Stimulus regret seems to be pretty widespread now. The undercurrent seems to be that, because unemployment is still 10% etc., the stimulus didn’t work or at least wasn’t cost effective. This conclusion is based on pattern matching thinking. Pattern matching assumes simple A->B correlation: Stimulus->Unemployment. Working backwards from that assumption, one concludes from ongoing high unemployment and the fact that stimulus did occur that the correlation between stimulus and unemployment is low.
There are two problems with this logic. First, there are many confounding factors in the A->B relationship that could be responsible for ongoing problems. Second, there’s feedback between A and B, which also means that there are (possibly large) intervening stocks (integrations, accumulations). Stocks decouple the temporal relationship between A and B, so that pattern matching doesn’t work .
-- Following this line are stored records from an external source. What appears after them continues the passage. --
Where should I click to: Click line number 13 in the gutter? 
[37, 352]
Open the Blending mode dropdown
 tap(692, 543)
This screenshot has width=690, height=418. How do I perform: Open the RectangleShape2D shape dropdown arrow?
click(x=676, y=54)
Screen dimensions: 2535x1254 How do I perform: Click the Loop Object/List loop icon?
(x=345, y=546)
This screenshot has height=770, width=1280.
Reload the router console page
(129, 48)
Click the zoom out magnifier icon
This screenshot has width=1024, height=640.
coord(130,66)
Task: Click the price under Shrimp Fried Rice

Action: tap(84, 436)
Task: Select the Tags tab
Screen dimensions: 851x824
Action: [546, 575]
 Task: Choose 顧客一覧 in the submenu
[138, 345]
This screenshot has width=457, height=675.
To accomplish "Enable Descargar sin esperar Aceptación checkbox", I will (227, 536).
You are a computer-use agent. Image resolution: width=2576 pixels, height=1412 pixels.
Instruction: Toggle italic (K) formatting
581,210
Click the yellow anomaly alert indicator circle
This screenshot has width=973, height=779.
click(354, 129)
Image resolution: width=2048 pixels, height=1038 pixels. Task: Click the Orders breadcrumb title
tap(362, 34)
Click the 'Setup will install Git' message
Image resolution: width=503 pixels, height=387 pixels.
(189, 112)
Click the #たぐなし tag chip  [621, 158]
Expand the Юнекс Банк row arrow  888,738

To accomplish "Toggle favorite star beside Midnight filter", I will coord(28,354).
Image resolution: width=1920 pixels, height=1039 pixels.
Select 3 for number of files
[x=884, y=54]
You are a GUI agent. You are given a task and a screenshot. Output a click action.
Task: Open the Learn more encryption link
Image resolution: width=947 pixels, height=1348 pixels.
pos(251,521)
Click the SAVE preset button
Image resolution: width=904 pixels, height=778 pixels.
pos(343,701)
Consider three possible worlds, schematically below. The blue scenario is the economy’s trajectory with no intervention. In the green scenario, stimulus spending is used, and it works, making recovery faster. In the red scenario, stimulus is counterproductive. If one evaluates the stimulus early, without accounting for delays and accumulation, one can’t help but conclude that the stimulus has failed, because things got worse. Pattern matching doesn’t account for the fact that things might have gotten worse more slowly.
For a politician evaluated by people who ignore system structure, this is a no-win situation. As long as things get worse, blame follows, regardless of what policy is chosen.
I’m not arguing that stimulus works, just that the public debate about it is vacuous. There’s little talk about delays, feedback, let alone model-driven discussion of the outcome, i.e. the only perspective through which one can understand the problem is largely confined to a small circle of wonks.